Es ist von entscheidender Bedeutung, in welchem Zustand man diesen Film ansieht. In einem Augenblick der Schwäche wird er Traurigkeit hinterlassen und neue Nuancen des Wortes "Fremdschämen" erschließen. Im Zustand der Stärke dagegen folgt man mit aufgerissenen Augen dem deutschen Unterhaltungsfilm auf einen bizarren Trip, direkt hinein in sein – buddhistisch gesehen – unreines Ich, dorthin, wo es darf, was es will, und wirklich tut, was es kann, hinein ins Reich seiner Triebe, wo ein guter Regisseur und ein guter Kameramann eine ungute Idee aus dem Schlick reißen, nur um uns einmal richtig zu zeigen, was geht, wenn genug Geld für Kostüme zur Verfügung steht und deutsche Stars alles mitmachen und vor allem mitsingen, auch wenn sie nicht singen können – Stars, die man sehr lieben und sehr verehren muss, um ihnen das zu verzeihen, aber wer verehrt schon Uwe Ochsenknecht?

Ich war noch niemals in New York ist die Verfilmung eines Udo-Jürgens-Musicals. Nach seinem Tod setzte sich die Ansicht durch, dass Jürgens ein großer Künstler gewesen sei. Nun seine sämtlichen unsterblichen Melodien in dichter Folge und von Heike Makatsch geflüstert wieder hören zu müssen, weckt den Wunsch, darüber noch einmal nachzudenken. Und schon diesen Anflug von Misstrauen hat Udo Jürgens eigentlich nicht verdient. Mutti schlägt sich den Kopf an. Das Letzte, was in diesem blinkt, ist ein Fetzen des titelgebenden Sehnsuchtslieds. Mutti schlüpft auf ein Kreuzfahrtschiff, von wo ihre Tochter sie wieder ins Krankenhaus verfrachten will, und schon sind wir auf hoher See. An Bord verlieben sich die drei Frauen – eine von ihnen ist Friseur – in drei, sagen wir mal, schillernde Typen. Es kriselt, doch in New York bekommt Hans am Ende seine Grete und seinen Hans. Handlung im Film wird meistens überschätzt.
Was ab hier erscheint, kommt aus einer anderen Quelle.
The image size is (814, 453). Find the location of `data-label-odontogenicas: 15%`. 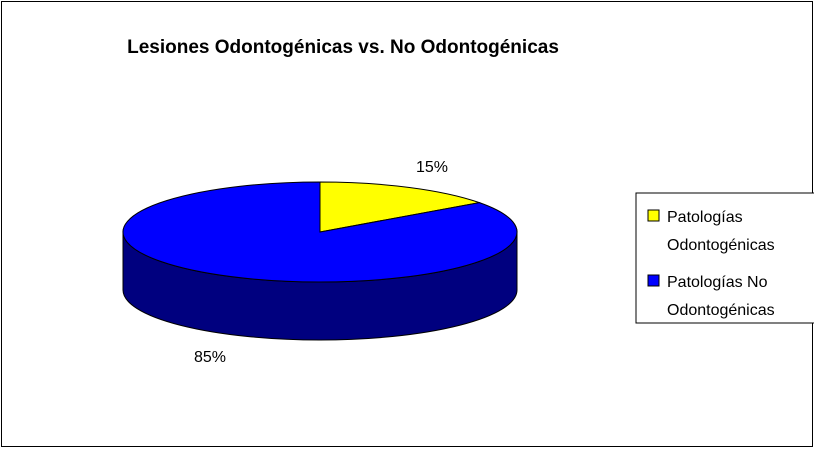

data-label-odontogenicas: 15% is located at coordinates (432, 168).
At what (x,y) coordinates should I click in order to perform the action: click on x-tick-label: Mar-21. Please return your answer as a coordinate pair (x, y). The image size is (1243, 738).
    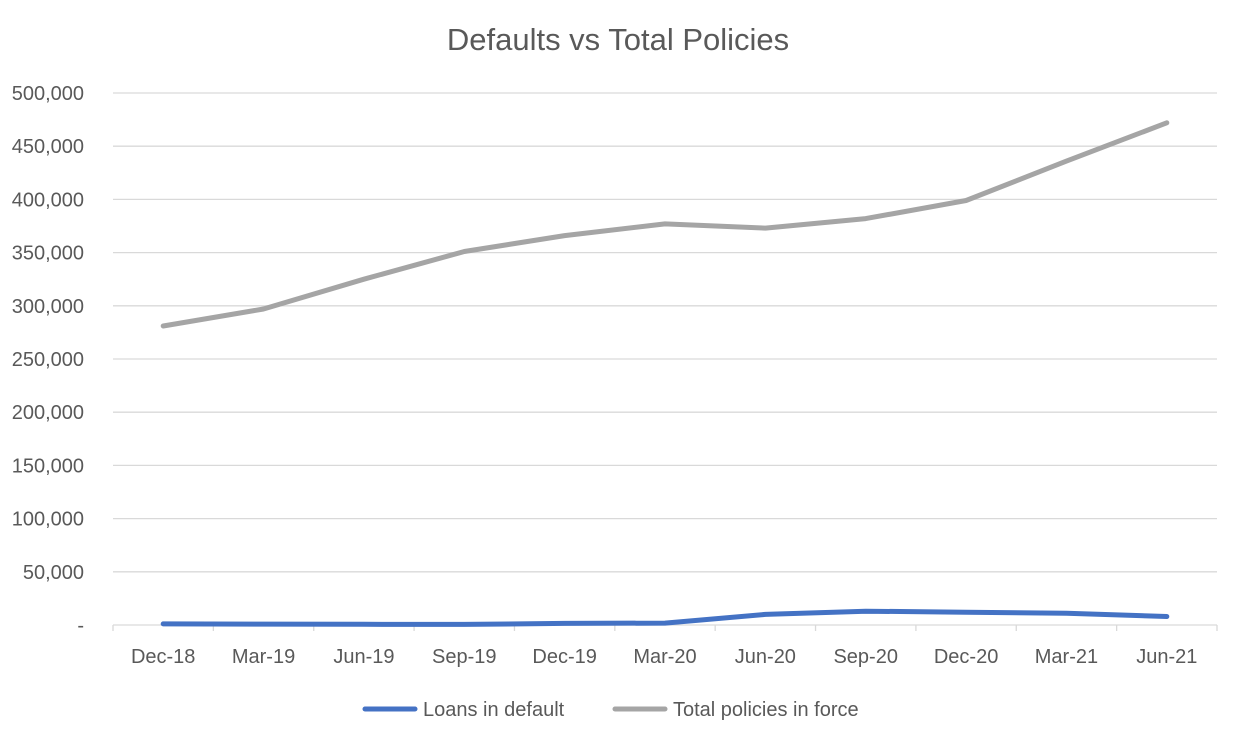
    Looking at the image, I should click on (1066, 657).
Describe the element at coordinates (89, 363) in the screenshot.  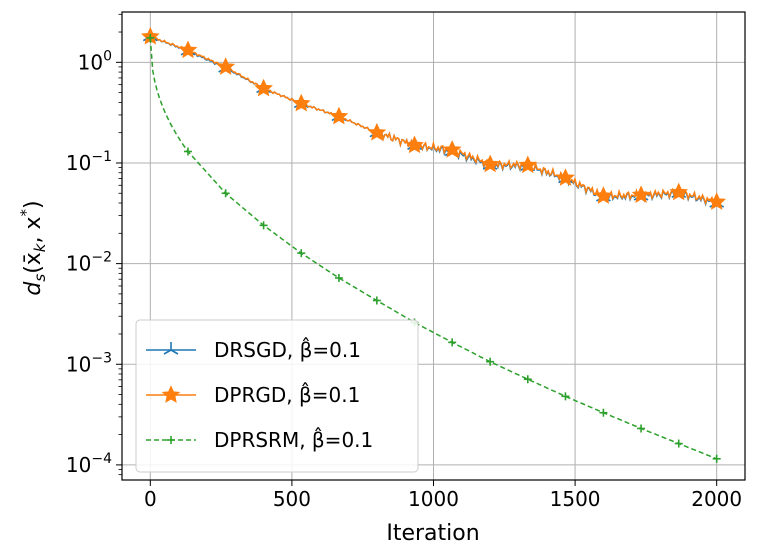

Hier ist die Zicke selbstverständlich blond (Makatsch), der Professor tollpatschig (Moritz Bleibtreu), der Schwule ist ein Zauberer (Pasquale Aleardi), und Mutti ist knuffig (Katharina Thalbach). So will es das Unterhaltungsunterbewusstsein. Das Ganze muss und möchte Überklischee sein, bis zum Punkt, an dem man das Cupcake ganz in den Mund geschoben bekommt und die Creme aus der Nase quillt. "Bis es schon wieder gut ist", lautet die Formel in solchen Fällen, und der Welpe, der gerade aufs Kissen pinkelt, hört auf den Namen Ironie. Ironie legt leider gar nichts wieder trocken, und im Übrigen ist sie auch nicht mehr das, was sie einmal war.
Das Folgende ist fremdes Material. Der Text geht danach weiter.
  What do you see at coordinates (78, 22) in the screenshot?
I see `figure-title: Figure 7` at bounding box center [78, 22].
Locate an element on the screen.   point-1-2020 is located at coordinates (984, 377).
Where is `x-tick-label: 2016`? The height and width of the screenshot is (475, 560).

Der Absicht nach ist diese Produktion eine Heldentat, sie ist ein tollkühner Versuch, die deutsche Unterhaltung wieder aufs Berliner Niveau der Zwanziger zu hieven. Und irgendwie ist sie auch die deutsche Antwort auf La La Land, den Hollywoodfilm über Hollywood als Totalillusion. Dort sah man gern zu, wie Fantasie und Wirklichkeit sich bis zur Verwechselung annäherten und echte Scheingefühle erzeugten, die dann zu so etwas wie dem Leben selbst im eigenen Film wurden. Das ist zu spitzfindig hier. Hier geht es um Zufriedenheitsmoral: Die Karrierefrau, der in seinem Schmerz vergrabene Witwer, der in verlogener Ehe lebende Schwule, sie alle müssen sich reinigen, den Egoismus in sich abtöten, um glücklich zu sein und ein besserer Mensch zu werden. So will es das therapierte deutsche Unterbewusstsein.
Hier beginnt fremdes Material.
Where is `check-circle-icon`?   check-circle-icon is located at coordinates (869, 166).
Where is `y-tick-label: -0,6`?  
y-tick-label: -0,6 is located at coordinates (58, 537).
Katharina Thalbach kann natürlich alles spielen, und sie spielt alles, sie ist so etwas wie die in sich gerundete und vollständige Idee einer Komödiantin. Sie turnt jenseits von Peinlichkeit herum. Uwe Ochsenknecht ist es aber, der in diesem Inferno wenigstens einen Zentimeter neben sich zu stehen scheint, und als Einziger andeutet, er könne, womöglich wolle er anders. Ihm traut man zu, dass er in seiner Seelennot an die Kulisse tritt und mit der erstbesten Flasche Wein durchbrennt. Aber davon bekommen wir nichts zu sehen. Ganz schnell, bevor die Schwäche wieder einsetzt: Der Film sei all jenen empfohlen, die sich die nackte Wahrheit ansehen wollen und es ertragen. Die wirklich echte, schonungslose Wahrheit.